Con inFamous Second Son, Sucker Punch ha precorso i tempi, contribuendo a definire gli standard per le modalità fotografiche che tanti proseliti ormai raccoglie nel mondo. In quest’ottica era evidente come Ghost of Tsushima non si sarebbe fatto sfuggire l’opportunità di far scattare decine e decine di foto nei suoi scenari mozzafiato ma, come presentato con l’ultimo gameplay, ha alzato nuovamente l’asticella e proposto una photo mode “dinamica”.

Nel gioco non solo si potrà ritoccare le tradizionali opzioni, come la posizione dell’inquadratura o la profondità di campo, ma anche inserire elementi in movimento come la velocità e la direzione del vento, foglie ed altri effetti particellari che renderanno gli scatti molto più che semplici istantanee – solo una delle circostanze in cui l’ispirazione ad Akira Kurosawa appare evidente. Gli utenti potranno anche aggiungere brani della colonna sonora per realizzare dei piccoli video editabili al volo.

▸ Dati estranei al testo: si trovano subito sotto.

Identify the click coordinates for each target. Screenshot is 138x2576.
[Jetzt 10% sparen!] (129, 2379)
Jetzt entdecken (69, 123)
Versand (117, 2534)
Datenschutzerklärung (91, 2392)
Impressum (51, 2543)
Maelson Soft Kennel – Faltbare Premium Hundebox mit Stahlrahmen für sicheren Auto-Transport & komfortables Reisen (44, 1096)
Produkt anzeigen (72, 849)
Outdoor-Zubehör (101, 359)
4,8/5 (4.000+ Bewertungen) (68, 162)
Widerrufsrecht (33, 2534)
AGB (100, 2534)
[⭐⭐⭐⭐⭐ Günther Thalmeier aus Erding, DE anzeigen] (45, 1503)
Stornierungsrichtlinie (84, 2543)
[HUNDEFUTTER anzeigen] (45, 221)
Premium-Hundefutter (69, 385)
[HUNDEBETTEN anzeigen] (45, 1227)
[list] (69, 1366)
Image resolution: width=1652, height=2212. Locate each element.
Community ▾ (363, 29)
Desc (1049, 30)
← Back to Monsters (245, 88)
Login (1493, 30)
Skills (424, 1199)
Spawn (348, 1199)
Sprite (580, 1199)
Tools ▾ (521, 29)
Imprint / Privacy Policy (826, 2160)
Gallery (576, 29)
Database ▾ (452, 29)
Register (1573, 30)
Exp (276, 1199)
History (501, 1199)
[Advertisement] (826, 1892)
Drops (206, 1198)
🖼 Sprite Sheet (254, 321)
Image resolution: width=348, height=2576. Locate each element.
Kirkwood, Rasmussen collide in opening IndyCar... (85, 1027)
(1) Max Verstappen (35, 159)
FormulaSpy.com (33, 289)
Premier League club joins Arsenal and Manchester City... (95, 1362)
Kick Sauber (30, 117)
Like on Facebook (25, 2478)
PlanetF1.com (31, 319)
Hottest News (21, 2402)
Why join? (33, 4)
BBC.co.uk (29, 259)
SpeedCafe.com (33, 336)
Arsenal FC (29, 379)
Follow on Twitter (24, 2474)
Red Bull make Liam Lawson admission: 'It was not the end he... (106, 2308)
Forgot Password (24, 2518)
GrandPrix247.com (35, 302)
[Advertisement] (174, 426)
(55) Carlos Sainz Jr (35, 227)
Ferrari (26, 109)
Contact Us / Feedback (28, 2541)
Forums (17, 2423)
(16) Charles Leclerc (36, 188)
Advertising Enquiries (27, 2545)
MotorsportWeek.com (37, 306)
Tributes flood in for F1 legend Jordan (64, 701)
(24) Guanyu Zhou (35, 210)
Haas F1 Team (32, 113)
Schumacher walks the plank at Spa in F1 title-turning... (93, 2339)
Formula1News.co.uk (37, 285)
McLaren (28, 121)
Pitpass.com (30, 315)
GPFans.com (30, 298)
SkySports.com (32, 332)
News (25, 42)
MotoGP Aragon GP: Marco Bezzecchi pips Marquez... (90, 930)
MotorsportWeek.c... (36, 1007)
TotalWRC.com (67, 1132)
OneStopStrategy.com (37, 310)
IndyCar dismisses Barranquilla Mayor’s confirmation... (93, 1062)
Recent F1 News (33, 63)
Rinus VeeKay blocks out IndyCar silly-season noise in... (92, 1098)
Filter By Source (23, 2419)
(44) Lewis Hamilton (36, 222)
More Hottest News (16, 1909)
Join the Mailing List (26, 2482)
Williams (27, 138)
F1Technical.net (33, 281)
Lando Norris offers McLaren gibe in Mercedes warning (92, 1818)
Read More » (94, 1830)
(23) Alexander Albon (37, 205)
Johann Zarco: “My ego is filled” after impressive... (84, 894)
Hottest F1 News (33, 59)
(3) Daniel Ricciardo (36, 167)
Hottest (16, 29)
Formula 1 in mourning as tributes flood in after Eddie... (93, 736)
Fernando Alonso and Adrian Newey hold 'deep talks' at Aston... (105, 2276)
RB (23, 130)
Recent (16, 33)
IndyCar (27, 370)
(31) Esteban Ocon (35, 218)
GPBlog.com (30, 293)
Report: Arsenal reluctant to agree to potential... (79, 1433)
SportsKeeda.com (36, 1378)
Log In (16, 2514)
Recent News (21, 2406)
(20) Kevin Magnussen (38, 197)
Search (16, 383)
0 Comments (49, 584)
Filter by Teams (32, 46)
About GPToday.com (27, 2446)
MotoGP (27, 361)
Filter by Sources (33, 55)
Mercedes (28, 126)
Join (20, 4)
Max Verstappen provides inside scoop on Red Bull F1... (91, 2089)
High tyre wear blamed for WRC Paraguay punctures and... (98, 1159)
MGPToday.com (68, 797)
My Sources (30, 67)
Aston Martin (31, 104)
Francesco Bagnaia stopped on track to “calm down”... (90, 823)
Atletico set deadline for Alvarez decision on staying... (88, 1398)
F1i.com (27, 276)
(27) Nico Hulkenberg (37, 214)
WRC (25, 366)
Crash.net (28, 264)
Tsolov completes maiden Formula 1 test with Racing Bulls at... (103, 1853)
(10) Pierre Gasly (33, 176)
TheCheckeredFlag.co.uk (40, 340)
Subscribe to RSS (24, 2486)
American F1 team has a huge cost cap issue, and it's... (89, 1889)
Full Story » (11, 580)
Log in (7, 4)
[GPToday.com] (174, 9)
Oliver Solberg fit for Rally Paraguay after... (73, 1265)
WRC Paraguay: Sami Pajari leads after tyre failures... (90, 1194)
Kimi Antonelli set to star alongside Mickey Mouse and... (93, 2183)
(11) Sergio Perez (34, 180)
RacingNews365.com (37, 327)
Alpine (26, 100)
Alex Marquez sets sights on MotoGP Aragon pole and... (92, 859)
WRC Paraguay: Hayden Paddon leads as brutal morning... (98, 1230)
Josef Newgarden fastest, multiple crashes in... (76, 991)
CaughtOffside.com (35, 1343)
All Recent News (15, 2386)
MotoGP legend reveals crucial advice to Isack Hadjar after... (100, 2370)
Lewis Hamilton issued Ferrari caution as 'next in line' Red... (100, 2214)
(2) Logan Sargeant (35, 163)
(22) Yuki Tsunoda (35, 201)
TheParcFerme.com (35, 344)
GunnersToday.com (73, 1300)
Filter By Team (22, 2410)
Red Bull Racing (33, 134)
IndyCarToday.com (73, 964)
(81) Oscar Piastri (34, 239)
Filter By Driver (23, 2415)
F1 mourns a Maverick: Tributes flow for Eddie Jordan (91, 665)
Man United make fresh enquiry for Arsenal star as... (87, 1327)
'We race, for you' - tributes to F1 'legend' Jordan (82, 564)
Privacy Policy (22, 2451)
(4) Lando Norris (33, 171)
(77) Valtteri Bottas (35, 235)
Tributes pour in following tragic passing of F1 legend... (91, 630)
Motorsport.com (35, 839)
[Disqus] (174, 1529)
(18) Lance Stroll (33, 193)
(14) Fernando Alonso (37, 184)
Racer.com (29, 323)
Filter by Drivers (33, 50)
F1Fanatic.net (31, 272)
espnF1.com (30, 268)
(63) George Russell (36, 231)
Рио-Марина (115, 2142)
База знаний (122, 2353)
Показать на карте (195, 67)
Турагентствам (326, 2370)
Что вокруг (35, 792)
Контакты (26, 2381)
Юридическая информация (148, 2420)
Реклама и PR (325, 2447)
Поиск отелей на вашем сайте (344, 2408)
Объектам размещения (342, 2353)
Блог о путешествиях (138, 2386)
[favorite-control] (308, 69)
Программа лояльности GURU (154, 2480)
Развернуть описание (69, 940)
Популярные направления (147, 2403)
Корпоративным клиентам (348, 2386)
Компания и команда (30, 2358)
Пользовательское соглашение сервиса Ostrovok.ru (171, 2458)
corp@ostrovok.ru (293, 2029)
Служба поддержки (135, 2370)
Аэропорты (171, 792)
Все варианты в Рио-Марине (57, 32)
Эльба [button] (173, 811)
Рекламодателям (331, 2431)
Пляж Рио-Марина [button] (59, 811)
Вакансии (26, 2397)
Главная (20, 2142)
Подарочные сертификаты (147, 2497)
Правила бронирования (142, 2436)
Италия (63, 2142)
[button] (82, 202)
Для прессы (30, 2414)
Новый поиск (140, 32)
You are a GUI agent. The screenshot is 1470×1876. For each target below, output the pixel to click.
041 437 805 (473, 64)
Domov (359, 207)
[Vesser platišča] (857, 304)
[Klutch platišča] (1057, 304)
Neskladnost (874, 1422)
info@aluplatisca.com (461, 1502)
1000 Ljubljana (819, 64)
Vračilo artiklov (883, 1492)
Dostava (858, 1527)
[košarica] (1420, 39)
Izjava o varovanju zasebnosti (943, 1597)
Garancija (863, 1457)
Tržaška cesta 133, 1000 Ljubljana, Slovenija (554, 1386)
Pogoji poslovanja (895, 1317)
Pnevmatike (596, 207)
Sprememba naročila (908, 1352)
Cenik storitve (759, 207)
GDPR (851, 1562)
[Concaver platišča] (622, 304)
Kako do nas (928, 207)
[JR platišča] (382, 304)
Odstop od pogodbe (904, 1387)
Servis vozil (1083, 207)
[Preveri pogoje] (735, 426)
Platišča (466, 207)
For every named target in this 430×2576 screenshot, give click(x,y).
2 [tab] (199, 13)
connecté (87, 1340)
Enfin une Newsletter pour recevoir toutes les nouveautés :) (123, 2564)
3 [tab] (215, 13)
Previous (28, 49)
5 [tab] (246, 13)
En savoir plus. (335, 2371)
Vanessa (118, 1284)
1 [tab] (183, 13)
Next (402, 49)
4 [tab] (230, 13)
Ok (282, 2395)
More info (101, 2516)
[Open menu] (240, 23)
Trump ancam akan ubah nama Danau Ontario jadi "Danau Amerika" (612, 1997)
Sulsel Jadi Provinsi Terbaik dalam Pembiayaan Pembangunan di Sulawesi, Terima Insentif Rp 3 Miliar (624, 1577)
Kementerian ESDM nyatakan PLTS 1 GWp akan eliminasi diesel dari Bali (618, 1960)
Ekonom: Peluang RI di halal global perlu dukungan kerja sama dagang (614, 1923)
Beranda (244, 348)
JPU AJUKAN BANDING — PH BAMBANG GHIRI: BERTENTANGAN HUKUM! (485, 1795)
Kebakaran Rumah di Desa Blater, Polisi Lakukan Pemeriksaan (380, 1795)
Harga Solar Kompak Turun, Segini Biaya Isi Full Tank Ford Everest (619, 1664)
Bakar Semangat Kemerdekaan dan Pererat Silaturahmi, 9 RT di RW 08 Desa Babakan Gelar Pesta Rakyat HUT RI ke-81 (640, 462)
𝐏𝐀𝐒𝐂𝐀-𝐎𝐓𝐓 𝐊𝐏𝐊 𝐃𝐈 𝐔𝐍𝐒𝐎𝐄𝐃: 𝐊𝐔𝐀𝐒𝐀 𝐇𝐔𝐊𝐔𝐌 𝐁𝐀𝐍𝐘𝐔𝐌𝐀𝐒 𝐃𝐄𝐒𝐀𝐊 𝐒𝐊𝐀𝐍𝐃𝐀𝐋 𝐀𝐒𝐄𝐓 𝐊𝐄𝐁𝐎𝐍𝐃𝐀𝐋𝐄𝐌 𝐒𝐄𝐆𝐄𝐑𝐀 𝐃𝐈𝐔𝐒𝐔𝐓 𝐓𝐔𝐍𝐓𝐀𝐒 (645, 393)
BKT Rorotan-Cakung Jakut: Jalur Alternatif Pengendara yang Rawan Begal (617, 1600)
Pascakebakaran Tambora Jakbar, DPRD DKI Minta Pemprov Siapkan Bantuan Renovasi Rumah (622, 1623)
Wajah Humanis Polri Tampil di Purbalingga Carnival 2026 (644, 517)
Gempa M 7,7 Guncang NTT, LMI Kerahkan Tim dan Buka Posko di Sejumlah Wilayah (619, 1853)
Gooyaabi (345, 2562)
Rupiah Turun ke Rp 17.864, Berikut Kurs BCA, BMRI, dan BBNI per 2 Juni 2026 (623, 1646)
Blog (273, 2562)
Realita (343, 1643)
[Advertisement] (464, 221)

Ghost of Tsushima avrà tanti altri particolari da mostrare nel corso delle prossime settimane, ma intanto il lungo gameplay dell’ultimo State of Play ci ha aiutato a definire bene cosa aspettarci (e cosa no) dall’action adventure in sviluppo presso Sucker Punch. La dimostrazione di forza arrivata questa settimana da Sony –- per quanto forse tardiva – ha reso finalmente l’idea di come, grazie a lui e al suo collega The Last of Us Part II, ci aspetti indubbiamente un’estate intensa.